- [Direction] Turn everything from the start of the items down to and including the line that contains "Open the Fin" into a numbered list, leaving out any blank lines.

- [Extracted data]
........

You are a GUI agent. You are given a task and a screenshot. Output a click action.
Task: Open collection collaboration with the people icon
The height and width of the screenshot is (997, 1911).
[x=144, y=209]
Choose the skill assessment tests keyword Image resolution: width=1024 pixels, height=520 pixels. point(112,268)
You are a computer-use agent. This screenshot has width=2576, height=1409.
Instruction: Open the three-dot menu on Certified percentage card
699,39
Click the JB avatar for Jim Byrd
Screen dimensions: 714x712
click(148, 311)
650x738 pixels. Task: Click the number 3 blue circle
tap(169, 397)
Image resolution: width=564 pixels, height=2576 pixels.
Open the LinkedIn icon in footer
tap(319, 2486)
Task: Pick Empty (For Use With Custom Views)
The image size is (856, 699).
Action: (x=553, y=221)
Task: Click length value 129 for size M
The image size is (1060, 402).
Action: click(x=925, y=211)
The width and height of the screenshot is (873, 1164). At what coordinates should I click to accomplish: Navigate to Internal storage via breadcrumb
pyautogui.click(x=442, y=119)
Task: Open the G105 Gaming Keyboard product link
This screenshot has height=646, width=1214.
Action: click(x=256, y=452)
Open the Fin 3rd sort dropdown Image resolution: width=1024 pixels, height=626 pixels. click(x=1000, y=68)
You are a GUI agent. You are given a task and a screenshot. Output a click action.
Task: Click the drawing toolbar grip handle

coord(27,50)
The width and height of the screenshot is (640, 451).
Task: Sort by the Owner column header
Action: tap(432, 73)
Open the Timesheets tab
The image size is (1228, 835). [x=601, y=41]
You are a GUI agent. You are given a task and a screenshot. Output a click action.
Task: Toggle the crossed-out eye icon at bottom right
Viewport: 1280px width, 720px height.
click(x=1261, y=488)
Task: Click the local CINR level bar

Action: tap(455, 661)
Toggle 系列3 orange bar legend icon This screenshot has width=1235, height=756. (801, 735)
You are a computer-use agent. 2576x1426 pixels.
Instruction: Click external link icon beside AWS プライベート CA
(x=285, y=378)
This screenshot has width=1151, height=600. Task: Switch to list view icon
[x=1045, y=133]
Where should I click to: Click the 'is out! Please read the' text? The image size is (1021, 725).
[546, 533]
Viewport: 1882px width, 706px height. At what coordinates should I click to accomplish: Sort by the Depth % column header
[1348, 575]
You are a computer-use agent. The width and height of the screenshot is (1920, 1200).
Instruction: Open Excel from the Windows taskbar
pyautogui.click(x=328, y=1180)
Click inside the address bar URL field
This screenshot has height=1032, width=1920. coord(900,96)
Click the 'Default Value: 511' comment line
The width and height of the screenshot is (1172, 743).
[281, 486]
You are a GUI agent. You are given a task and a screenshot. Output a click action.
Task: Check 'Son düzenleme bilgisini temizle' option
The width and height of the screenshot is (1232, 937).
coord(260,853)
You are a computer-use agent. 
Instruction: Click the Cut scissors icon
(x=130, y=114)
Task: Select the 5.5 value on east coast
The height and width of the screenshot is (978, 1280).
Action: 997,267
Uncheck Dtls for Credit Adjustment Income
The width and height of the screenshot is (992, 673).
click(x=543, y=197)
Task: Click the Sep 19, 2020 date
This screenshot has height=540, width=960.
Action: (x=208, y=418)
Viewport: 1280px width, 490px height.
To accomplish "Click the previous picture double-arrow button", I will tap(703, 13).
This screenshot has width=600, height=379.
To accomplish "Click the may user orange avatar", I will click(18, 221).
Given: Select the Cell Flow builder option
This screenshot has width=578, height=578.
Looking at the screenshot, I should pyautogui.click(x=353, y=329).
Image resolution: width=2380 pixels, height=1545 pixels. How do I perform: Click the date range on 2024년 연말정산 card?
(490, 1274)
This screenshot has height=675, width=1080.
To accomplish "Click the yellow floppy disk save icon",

........

- [Final result]
1. You are a GUI agent. You are given a task and a screenshot. Output a click action.
2. Task: Open collection collaboration with the people icon
3. The height and width of the screenshot is (997, 1911).
4. [x=144, y=209]
5. Choose the skill assessment tests keyword Image resolution: width=1024 pixels, height=520 pixels. point(112,268)
6. You are a computer-use agent. This screenshot has width=2576, height=1409.
7. Instruction: Open the three-dot menu on Certified percentage card
8. 699,39
9. Click the JB avatar for Jim Byrd
10. Screen dimensions: 714x712
11. click(148, 311)
12. 650x738 pixels. Task: Click the number 3 blue circle
13. tap(169, 397)
14. Image resolution: width=564 pixels, height=2576 pixels.
15. Open the LinkedIn icon in footer
16. tap(319, 2486)
17. Task: Pick Empty (For Use With Custom Views)
18. The image size is (856, 699).
19. Action: (x=553, y=221)
20. Task: Click length value 129 for size M
21. The image size is (1060, 402).
22. Action: click(x=925, y=211)
23. The width and height of the screenshot is (873, 1164). At what coordinates should I click to accomplish: Navigate to Internal storage via breadcrumb
24. pyautogui.click(x=442, y=119)
25. Task: Open the G105 Gaming Keyboard product link
26. This screenshot has height=646, width=1214.
27. Action: click(x=256, y=452)
28. Open the Fin 3rd sort dropdown Image resolution: width=1024 pixels, height=626 pixels. click(x=1000, y=68)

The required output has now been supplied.